Today as we celebrate the Solemnity of Pentecost how can we describe the gift of the Holy Spirit who is always with us and in us and filling the Church? Some would like to think of the Holy Spirit as something like the ‘Force’ from the Star Wars movies. But there is a substantial flaw in that thinking. The Force is not personal. It does not make a distinction about good or evil, it is not personal, it is not love – that is -willing the good. No, the Force is more like water or any element. It has to be shaped by the one who uses it. The Holy Spirit, however, is something altogether different. The third person of the Holy Trinity is GOD. This Spirit is the intelligent power of love that emanates from the Father and the Son. The Holy Spirit is personal and relational – seeking to bring about the good that God the Father and God the Son will for the world and for each of us. That is no mindless supernatural force. The Holy Spirit is life giving and active. We do not shape it – IT SHAPES US! Think of the Apostles in that upper room, mourning in shock and grief, filled with fear. Jesus comes to them, the glorified Lord and breathes on them sharing with them the Holy Spirit. From that moment on they are changed. No longer fearful, hiding from the world, but now filled with new life, courageous, fearless!
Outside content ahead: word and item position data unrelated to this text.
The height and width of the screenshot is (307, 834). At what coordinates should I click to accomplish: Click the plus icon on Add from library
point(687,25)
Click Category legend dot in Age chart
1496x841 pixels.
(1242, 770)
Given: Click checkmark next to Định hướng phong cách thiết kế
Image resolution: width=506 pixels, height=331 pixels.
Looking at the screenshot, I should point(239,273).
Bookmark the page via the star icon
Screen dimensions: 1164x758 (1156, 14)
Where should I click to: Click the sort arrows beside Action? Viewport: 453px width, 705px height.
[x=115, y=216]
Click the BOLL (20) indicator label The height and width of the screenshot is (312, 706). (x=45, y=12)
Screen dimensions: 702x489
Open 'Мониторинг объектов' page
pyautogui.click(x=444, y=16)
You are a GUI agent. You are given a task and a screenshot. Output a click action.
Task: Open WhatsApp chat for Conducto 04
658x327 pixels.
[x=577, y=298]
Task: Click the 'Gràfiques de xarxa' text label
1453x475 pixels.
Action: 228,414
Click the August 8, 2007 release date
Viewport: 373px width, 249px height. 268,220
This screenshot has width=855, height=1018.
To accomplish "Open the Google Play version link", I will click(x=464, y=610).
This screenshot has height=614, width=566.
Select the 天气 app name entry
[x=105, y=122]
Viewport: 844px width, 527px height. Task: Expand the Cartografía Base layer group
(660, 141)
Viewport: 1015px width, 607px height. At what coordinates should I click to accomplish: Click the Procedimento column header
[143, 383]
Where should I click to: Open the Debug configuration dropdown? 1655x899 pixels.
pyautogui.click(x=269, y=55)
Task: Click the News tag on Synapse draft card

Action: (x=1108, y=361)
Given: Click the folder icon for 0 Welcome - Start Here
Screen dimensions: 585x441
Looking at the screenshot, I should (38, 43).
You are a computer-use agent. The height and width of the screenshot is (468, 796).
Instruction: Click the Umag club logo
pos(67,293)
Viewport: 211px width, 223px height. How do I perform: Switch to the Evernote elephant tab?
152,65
My friends this is the gift we celebrate today. A gift we too share in from our baptism and our Confirmation. A gift the Church revels in, in our sacramental life. A generous gift given by the Lord to strengthen us to be his people and share in his mission to bring new life to the world. We, like the Apostles are given this gift and invited into the life of God to share in his work. In spite of our faults, failures and at times, unworthiness, this gift is ours. All we have to do is ask to be set alight to let that Spirit burn within us. Oh, what a difference there could be in the world if each of us owned and lived that the gift that we have already been given. If we let it shape and form us into the people God calls us to be. Unfortunately, we don’t see ourselves in that light. We can’t quite believe that God would want us to be his partners – and yet he does! And he has given the Spirit to each of us in abundance. All we have to do is ask him to help us use it. And trust me he will - if we ask!